If the graph is above and below the $x$-axis, the integral gives net signed area.

This is why a velocity function can produce displacement rather than total distance. If a car moves forward for 3 seconds and then backward for 2 seconds, the positive and negative contributions both matter.

Units also matter. If $f(x)$ has units of “miles per hour” and $x$ is in “hours,” then $\int_a^b f(x)\,dx$ has units of “miles.” The $dx$ is not decoration; it reminds you of the input variable and the units of accumulation.

students, AP problems often test whether you can translate a verbal description into an integral and then explain the result in words. That is one of the best ways to show understanding.

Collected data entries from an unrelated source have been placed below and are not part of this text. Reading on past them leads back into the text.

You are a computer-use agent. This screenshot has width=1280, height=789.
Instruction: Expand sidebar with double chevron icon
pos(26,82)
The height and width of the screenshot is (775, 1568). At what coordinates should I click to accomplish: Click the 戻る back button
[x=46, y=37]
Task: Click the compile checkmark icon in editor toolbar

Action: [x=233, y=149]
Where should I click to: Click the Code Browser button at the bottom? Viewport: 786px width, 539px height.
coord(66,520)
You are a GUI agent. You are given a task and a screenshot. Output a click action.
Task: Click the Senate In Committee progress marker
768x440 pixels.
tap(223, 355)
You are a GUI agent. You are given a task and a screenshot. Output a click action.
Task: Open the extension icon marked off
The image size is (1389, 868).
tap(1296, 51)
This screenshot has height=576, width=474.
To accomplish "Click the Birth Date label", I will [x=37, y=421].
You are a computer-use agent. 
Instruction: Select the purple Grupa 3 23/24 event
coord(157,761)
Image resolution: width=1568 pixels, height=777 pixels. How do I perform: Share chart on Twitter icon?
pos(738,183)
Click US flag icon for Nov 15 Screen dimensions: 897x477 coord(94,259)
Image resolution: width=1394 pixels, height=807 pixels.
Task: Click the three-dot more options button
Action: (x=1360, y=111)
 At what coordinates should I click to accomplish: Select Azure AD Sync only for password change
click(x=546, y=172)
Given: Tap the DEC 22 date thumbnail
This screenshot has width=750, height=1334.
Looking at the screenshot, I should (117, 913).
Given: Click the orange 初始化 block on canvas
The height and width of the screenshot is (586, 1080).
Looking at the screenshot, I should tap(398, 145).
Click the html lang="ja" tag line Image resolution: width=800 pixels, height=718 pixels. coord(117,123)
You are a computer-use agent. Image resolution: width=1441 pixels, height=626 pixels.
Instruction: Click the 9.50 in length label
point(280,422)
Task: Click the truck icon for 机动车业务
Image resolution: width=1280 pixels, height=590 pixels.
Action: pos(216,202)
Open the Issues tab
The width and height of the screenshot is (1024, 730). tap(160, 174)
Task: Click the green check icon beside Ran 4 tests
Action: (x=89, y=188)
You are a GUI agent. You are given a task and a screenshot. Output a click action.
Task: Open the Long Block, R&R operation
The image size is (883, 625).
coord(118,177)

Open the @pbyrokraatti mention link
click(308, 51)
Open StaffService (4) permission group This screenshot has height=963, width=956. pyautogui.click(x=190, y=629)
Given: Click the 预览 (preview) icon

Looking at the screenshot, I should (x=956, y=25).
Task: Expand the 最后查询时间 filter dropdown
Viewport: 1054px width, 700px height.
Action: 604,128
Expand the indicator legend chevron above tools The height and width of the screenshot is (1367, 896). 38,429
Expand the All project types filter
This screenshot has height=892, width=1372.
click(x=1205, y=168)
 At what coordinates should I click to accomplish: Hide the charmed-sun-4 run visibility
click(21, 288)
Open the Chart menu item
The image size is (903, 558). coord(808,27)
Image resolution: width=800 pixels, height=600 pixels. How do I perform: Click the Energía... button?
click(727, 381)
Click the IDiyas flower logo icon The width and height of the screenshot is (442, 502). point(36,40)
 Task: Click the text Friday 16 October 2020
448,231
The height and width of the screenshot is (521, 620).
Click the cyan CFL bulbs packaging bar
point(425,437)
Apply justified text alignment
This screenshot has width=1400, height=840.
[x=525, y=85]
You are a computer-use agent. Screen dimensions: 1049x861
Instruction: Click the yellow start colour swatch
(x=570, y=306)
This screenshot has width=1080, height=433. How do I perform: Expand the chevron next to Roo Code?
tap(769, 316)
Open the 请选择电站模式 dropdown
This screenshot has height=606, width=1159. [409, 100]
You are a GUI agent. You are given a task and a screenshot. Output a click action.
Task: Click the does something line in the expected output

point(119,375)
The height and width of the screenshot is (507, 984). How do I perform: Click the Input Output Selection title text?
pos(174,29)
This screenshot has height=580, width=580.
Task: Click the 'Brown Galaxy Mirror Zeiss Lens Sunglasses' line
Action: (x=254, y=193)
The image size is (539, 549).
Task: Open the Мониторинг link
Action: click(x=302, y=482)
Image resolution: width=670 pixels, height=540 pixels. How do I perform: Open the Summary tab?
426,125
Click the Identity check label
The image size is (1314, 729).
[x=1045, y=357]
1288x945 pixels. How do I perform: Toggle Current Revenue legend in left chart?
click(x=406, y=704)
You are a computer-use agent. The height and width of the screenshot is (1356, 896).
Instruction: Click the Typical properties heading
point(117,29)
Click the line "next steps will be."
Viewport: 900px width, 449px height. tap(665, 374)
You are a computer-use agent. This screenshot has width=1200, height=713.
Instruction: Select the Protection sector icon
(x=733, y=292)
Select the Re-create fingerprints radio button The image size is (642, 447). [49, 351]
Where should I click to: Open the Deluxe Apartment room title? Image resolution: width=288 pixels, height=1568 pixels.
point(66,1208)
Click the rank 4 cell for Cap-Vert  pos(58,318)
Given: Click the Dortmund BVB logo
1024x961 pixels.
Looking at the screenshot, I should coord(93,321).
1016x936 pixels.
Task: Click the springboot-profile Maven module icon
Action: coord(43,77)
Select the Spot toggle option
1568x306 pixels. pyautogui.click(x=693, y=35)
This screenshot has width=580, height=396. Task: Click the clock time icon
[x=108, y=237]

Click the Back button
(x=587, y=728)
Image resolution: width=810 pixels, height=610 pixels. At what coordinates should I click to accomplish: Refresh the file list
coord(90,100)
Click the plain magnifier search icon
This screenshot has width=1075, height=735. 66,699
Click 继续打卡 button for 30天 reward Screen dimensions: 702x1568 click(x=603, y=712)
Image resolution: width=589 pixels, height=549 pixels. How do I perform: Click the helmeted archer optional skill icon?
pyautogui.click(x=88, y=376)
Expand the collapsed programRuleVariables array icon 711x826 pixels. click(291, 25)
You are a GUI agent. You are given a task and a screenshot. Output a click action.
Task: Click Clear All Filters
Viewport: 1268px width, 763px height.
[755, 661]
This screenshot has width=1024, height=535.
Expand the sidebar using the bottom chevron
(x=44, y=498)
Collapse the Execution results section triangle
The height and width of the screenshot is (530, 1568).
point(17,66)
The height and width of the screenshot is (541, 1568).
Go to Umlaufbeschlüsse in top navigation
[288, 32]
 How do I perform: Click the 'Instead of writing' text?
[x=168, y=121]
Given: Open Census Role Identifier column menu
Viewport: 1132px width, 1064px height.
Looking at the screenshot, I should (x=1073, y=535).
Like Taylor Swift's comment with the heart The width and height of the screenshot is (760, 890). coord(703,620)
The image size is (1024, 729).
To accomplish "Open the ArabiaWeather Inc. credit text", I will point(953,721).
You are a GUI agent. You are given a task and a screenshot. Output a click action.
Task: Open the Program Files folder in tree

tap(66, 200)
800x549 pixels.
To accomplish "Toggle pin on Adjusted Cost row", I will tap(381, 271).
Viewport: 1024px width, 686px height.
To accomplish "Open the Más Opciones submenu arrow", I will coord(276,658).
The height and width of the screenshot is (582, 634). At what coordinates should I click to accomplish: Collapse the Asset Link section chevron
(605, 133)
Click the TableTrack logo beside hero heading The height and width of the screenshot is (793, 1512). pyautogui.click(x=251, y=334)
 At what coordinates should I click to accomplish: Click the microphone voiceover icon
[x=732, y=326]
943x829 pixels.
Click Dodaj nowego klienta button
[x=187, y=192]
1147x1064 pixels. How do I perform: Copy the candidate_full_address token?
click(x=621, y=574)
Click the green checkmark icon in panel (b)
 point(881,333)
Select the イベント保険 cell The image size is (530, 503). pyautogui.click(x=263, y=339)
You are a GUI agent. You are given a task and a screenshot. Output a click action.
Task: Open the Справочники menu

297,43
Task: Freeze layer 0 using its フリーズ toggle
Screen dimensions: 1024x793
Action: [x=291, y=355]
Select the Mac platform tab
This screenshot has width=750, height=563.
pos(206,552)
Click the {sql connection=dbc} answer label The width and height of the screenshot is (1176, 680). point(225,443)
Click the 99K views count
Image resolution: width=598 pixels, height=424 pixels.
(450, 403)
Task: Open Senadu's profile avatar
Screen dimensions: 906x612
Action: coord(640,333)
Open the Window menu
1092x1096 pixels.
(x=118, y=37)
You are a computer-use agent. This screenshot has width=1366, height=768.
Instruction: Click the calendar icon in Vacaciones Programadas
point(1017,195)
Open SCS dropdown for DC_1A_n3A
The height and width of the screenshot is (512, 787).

A Quick Example with Accumulation

Suppose a company’s production rate is given by

$$P(t)=50+10\sin(t),$$

where $P(t)$ is in units per day and $t$ is in days. The total production from day $0$ to day $\pi$ is

$$\int_0^{\pi} (50+10\sin(t))\,dt.$$

Using the Fundamental Theorem of Calculus, an antiderivative is

$$50t-10\cos(t).$$

$$\int_0^{\pi} (50+10\sin(t))\,dt=\bigl(50\pi-10\cos(\pi)\bigr)-\bigl(50\cdot 0-10\cos(0)\bigr).$$

Since $\cos(\pi)=-1$ and $\cos(0)=1$,

$$50\pi+10-(-10)=50\pi+20.$$

This is the total accumulated production over the interval. The answer combines the steady production rate $50$ with the changing part $10\sin(t)$.

Conclusion

The Fundamental Theorem of Calculus is the bridge between derivatives and integrals. Definite integrals measure accumulated change, and Riemann sums show how that accumulation is built from small pieces. Part 1 says that the derivative of an accumulation function gives back the original rate. Part 2 says that if you know an antiderivative, you can evaluate a definite integral by subtracting endpoint values.

students, this lesson is central to AP Calculus BC because it helps you move between graphs, rates, totals, and antiderivatives. Whether the situation is motion, growth, or flow, the same calculus idea appears again and again: local change adds up to global change.

Study Notes

A definite integral $\int_a^b f(x)\,dx$ measures accumulated change on $[a,b]$.
If $f(x)\ge 0$, the integral gives area under the curve; in general, it gives net signed area.
Riemann sums have the form $\sum_{i=1}^{n} f(x_i^*)\,\Delta x$ and approximate integrals.
The exact definite integral is the limit of Riemann sums:

$$\int_a^b f(x)\,dx=\lim_{n\to\infty}\sum_{i=1}^{n} f(x_i^*)\,\Delta x.$$

Fundamental Theorem of Calculus, Part 1: if $F(x)=\int_a^x f(t)\,dt$, then $F'(x)=f(x)$ when $f$ is continuous.
Fundamental Theorem of Calculus, Part 2: if $F'(x)=f(x)$, then $\int_a^b f(x)\,dx=F(b)-F(a)$.
Always interpret the meaning of the integral in context, including sign and units.
In applications, integrals often convert rates like velocity, flow, or growth into totals like displacement, volume, or accumulated amount.
The Fundamental Theorem of Calculus is the main connection between differentiation and integration in AP Calculus BC.